The toolkit comes with scripts to generate XML source files from parallel texts. The script to run is called gist_xml.py. In the folder with the script run
$ python gist_xml.py –h
In general, the usage goes as follows:
$ gist_xml ORIGINAL REFERENCE TAGS
where original is a text in L1, reference is the same text in literary translation into L2, and tags is the reference text put through Apertium morphological analyzer (see notes below). The available options include:
- -mt, --machine FILENAME – original text translated through Apertium, if the tasks should contain machine translation as a tip for evaluator;
- -m, --mode [simple | choices | lemmas] - specifies task mode. Simple just removes the words, choices gives a choice of three options for each gap, and lemmas leaves the word's lemma in place, and the user is to fill in the correct grammatical form. The default mode is 'simple';
- -k, --keyword - if on, the words to be removed will be determined with keyword selection algorithm, if off - the words will be randomly selected;
- -d, --density - an integer from 1 to 100, specifies gap density. The default is 50;
- -r, --relative - if on, the gap density is calculated against the number of words which were selected to be removed, if off - against the total number of words in the text (but not more than the number of keywords found, if the keyword mode is on);
- -p, --pos - if you wish to remove only specific parts of speech, specify them here as a string of Apertium part-of-speech tags separated by commas, i.e. 'vblex, n, adj'.

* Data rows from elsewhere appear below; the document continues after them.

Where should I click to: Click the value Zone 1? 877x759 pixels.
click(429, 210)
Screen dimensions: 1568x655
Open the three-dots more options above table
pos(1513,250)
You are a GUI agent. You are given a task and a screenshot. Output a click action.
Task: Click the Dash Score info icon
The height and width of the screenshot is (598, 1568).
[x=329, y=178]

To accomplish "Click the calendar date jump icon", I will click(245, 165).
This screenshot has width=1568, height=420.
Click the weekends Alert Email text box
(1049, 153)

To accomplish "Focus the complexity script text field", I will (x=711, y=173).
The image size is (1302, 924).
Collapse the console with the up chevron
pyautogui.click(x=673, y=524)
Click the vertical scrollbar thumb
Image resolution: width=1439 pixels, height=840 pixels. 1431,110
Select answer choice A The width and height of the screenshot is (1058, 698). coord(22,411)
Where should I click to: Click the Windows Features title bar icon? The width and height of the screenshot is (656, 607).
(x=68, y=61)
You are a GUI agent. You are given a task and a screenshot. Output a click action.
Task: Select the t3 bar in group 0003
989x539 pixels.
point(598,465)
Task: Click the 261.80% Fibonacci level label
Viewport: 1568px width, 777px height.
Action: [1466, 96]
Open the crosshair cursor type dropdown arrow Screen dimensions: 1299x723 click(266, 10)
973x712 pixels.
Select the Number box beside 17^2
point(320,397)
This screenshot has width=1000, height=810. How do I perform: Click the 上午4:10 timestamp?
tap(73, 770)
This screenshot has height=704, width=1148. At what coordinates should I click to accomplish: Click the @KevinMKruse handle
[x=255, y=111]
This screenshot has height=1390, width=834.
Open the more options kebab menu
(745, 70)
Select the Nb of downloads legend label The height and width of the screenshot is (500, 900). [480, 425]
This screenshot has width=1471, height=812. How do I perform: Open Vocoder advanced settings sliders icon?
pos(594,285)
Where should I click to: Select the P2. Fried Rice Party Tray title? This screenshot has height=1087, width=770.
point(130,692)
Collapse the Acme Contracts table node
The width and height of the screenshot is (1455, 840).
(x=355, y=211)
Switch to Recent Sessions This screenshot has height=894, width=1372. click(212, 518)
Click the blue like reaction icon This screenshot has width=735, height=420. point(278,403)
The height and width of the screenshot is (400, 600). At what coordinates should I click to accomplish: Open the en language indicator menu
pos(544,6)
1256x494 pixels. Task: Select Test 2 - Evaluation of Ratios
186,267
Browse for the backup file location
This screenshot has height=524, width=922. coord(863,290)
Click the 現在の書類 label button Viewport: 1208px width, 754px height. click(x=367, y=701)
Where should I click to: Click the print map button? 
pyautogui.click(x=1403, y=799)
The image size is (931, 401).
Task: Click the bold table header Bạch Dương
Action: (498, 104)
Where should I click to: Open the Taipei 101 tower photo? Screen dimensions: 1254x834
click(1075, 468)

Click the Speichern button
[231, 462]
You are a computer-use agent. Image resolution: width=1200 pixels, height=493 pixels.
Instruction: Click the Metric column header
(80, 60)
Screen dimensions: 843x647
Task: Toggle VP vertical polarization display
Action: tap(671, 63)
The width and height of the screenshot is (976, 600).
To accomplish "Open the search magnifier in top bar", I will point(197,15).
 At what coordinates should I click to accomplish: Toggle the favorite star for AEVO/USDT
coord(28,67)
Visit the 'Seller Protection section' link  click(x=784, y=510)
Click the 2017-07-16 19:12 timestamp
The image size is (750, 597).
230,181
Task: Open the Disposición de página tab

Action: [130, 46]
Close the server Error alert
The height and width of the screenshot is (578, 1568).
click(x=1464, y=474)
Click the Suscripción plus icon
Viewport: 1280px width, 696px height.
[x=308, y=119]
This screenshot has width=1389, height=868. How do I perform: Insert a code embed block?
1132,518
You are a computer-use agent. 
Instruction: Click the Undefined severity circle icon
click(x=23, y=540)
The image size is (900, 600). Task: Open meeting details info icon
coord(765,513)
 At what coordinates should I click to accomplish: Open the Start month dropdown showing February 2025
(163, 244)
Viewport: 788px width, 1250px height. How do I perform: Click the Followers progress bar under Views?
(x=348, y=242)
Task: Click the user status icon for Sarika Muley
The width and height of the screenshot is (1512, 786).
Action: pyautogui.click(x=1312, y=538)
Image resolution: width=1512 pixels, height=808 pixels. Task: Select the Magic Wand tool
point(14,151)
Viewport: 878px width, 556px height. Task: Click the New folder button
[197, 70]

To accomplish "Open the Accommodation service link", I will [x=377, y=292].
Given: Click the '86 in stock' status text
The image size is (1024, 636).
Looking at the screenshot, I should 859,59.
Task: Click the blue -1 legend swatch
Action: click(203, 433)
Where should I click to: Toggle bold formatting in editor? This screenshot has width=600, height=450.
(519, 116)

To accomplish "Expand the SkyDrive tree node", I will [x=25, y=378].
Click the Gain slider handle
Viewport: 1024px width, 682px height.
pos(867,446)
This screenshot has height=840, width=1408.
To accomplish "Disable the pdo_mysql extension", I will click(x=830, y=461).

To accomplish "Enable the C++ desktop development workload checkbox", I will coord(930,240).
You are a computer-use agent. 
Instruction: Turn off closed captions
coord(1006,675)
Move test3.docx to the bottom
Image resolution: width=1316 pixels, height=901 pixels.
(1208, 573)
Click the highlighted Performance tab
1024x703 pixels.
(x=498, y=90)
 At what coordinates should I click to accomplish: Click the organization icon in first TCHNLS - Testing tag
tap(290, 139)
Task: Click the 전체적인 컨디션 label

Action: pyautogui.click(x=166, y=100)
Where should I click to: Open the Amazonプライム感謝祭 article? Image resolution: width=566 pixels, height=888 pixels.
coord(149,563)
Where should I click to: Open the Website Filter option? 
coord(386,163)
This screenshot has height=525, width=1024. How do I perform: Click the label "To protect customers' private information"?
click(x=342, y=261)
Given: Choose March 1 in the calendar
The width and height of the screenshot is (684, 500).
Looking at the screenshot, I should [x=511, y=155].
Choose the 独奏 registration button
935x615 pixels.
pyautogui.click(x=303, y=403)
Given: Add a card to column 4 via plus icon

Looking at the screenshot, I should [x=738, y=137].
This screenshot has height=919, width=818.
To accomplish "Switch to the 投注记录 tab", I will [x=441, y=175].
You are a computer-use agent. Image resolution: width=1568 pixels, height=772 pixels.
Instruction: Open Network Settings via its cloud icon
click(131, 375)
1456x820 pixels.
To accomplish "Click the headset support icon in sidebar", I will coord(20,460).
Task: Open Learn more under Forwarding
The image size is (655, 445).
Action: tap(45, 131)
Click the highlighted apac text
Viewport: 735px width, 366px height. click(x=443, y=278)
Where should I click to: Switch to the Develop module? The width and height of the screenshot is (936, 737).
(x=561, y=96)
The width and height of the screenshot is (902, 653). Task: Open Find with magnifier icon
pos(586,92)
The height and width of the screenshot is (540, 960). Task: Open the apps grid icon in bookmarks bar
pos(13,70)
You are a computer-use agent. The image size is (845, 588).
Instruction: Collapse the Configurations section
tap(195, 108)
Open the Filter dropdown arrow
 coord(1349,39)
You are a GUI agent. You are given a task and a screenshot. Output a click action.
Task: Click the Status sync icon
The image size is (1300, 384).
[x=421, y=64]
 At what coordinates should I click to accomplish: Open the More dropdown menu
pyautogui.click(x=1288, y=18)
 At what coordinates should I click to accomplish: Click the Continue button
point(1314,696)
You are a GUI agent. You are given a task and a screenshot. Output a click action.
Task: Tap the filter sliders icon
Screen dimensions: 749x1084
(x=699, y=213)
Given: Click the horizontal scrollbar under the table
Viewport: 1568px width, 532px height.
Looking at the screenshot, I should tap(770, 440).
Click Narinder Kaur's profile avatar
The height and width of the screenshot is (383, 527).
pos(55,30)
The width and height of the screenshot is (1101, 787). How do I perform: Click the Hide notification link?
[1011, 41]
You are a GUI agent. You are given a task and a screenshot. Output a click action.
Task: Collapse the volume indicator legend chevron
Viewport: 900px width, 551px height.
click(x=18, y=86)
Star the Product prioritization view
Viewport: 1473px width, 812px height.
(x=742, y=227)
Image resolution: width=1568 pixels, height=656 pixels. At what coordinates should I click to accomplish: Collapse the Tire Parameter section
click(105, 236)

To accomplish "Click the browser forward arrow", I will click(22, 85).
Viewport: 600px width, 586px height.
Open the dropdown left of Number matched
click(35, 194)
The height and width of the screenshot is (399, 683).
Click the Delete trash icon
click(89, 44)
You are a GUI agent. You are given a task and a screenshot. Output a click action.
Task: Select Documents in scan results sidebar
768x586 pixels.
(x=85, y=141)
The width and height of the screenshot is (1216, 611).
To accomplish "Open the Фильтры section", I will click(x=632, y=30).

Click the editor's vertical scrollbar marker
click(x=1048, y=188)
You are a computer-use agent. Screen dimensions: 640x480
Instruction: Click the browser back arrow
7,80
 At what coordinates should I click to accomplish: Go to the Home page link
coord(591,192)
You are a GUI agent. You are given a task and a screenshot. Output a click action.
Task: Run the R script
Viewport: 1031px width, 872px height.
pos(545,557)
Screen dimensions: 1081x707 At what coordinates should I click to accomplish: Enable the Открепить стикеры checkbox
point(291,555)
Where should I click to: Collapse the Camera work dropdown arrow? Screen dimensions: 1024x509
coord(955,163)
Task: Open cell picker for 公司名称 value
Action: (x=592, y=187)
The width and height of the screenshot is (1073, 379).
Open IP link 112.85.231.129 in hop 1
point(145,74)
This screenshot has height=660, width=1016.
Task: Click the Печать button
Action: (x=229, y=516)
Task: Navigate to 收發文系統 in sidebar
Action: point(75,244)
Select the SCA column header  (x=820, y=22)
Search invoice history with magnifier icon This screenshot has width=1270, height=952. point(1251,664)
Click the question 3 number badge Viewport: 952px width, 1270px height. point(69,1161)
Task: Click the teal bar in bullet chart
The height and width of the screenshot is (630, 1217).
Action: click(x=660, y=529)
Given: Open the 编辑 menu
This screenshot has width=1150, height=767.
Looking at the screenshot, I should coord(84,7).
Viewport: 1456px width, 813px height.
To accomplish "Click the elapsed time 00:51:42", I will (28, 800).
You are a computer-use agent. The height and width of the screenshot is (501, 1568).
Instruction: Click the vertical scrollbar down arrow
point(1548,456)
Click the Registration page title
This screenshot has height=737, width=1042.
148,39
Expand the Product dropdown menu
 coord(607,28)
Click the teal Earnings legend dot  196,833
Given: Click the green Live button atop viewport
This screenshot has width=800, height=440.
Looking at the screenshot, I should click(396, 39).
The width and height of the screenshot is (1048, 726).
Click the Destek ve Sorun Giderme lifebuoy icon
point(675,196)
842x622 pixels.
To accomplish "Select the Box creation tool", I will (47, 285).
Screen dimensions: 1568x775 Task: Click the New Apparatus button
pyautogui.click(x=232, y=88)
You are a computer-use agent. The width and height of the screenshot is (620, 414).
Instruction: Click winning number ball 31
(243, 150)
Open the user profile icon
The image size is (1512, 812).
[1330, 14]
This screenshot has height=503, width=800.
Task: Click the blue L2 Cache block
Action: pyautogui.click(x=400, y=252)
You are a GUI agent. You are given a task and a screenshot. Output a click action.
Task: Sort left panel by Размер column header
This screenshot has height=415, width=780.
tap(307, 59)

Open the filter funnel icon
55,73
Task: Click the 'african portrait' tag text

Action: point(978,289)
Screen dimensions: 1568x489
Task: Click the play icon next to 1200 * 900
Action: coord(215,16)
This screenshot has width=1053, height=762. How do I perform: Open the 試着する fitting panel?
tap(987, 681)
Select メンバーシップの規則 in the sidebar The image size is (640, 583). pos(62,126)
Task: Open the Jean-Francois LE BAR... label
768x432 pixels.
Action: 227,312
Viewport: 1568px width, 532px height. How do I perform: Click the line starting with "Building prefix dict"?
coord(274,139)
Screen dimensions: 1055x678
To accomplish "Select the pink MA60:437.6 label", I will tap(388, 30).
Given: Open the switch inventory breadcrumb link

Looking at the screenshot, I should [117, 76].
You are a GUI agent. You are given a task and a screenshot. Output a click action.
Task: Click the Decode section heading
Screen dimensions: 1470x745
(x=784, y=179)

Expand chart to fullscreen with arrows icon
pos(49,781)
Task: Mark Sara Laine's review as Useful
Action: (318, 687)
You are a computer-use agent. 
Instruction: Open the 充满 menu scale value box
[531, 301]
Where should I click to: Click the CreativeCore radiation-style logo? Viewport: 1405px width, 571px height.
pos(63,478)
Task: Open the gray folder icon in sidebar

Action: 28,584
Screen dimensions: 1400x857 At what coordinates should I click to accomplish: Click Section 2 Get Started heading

- -l, --lang - a language pair of the task, two language codes separated by a hyphen, e.g. 'eo-en'. The first code specifies the source language, the second - the target language. This information is optional but useful for user selection in the system.
- --doc - document ID. Appraise uses this to find the sentences from the same text to provide context. If not specified, a random id will be generated.
- --set - set ID. A unique and descriptive name for the current set of tasks, will be seen in exported results. If not specified, will be set to a unique but undescriptive randomized ID.
- -hd, --hide_orig - hide original sentences from the task (please provide them to the script anyway).
- -b, --batch - when generating a task with both source and machine translation sentences, use this flag to generate four files at once with different assistance modes (source sentence, machine translation, both and none) with the same gaps.
Note: for tags and machine translation, you may generate them on the go by specifying path to Apertium modes. Each Apertium language pair contains the /modes folder with .mode files. The simple translation modes are called L1-L2.mode, where L1 and L2 are abbreviations for languages of the language pair. These are the modes that should be used to generate machine translation. For example, if you translate a text from Esperanto into English, you would specify “/foo/apertium-eo-en/modes/eo-en.mode” for the “--machine" option. To generate tagged text, specify path to Apertium morphological analyzer mode for your language pair, e.g. /foo/apertium-eo-en/modes/eo-en-morph.mode. See your Apertium folder for mode names.
See the readme in /eval folder for details on other scripts for task generation and checking.